I find that this is a big differentiator between high CARS scorers and low CARS scorers. High CARS scorers read for understanding. Low CARS scorers just read. The term "reading" itself is sort of ambiguous. The sort reading we do all the time (think email, text messages, social media) is probably more accurately described as "skimming" and certainly won't suffice for CARS. Here's what I tell students: "Just because you looked at the words doesn't mean you understood the passage." You have to read to understand. This may sound obvious, but it is actually a profound, difficult practice. So much of the reading we do today is skimming that it can take a lot of mental willpower to shift into that higher "reading gear".
In terms of questions, one of the keys to tackling these is to identify exactly what you have to do answer the question. This boils down to three options: (1) go back to the passage before reading the answer choices, (2) go back to the passage after reading the answer choices, or (3) answer the question directly, without consulting the passage.
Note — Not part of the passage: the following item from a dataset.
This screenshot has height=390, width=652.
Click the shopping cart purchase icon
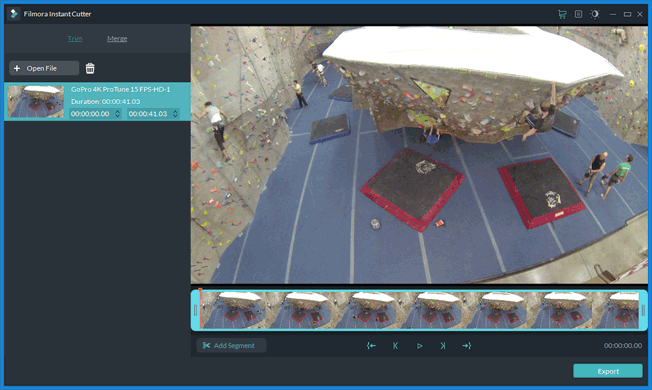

Every single time you answer a CARS question, you're doing one of these three things. And which option you choose depends on the question. If the question asks about a specific word or sentence from the passage, option (1) is probably your best bet. For questions such as "Which of the following passage statements is not supported by evidence?", option (2) is usually your best bet. And for general questions about the passage's overall tone or idea, (3) can be appropriate. The first thing you should do after you read a question is decide which of these three options to implement. That will put you on track to identify the relevant passsage info and answer the question correctly and efficiently.